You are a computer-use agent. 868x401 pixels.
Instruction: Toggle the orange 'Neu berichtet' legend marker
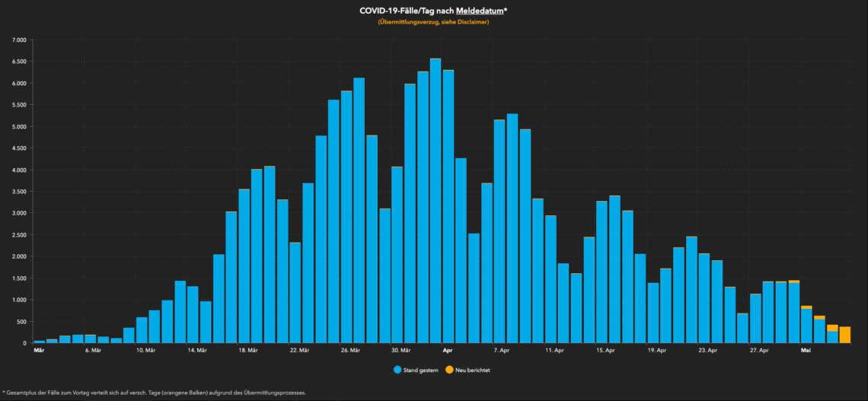(449, 370)
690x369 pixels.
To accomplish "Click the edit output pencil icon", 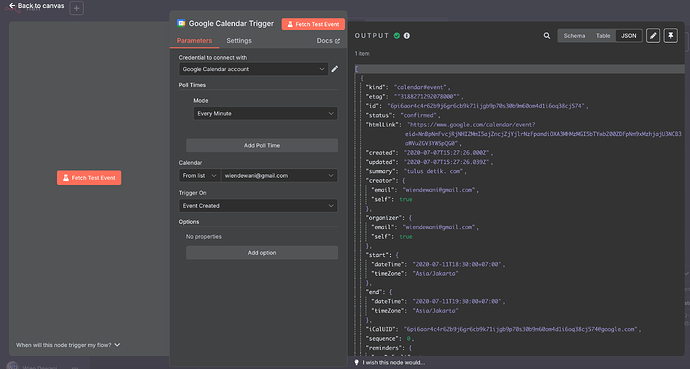I will (x=653, y=36).
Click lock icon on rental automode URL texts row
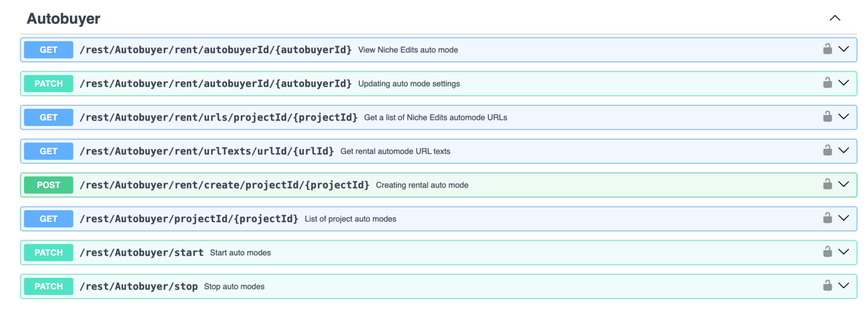Viewport: 868px width, 311px height. pos(827,150)
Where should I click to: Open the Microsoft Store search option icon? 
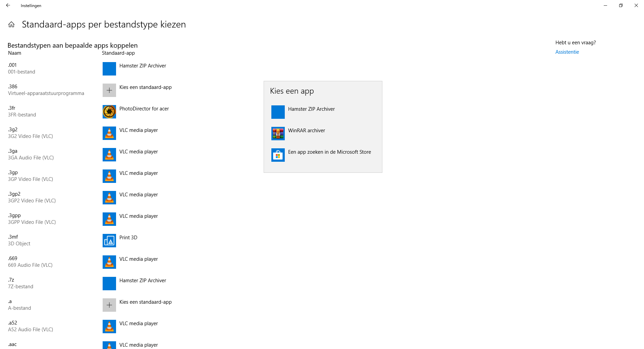click(278, 155)
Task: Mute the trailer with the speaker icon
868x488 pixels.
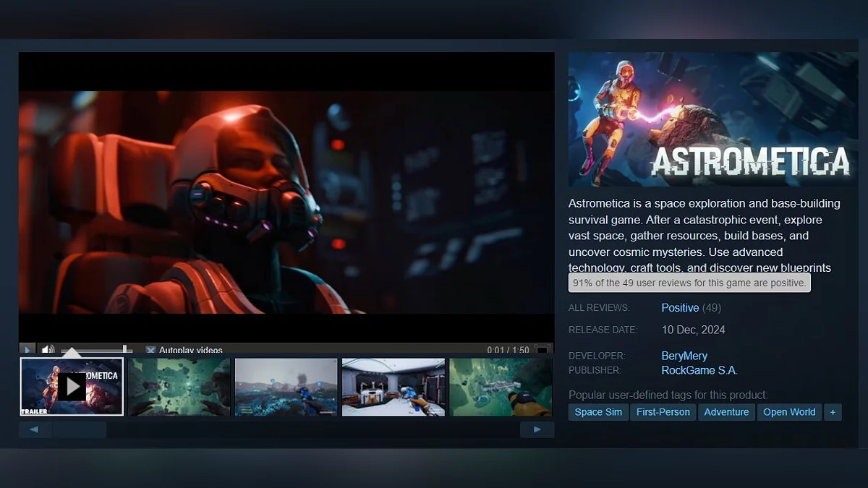Action: [x=48, y=350]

TASK BRIEF |
Up to and including the last line of the listing, starting at the line with "Task: Mute the trailer with the speaker icon", extract every line exactly and leave out the pictures.

TASK ANSWER |
Task: Mute the trailer with the speaker icon
868x488 pixels.
Action: [x=48, y=350]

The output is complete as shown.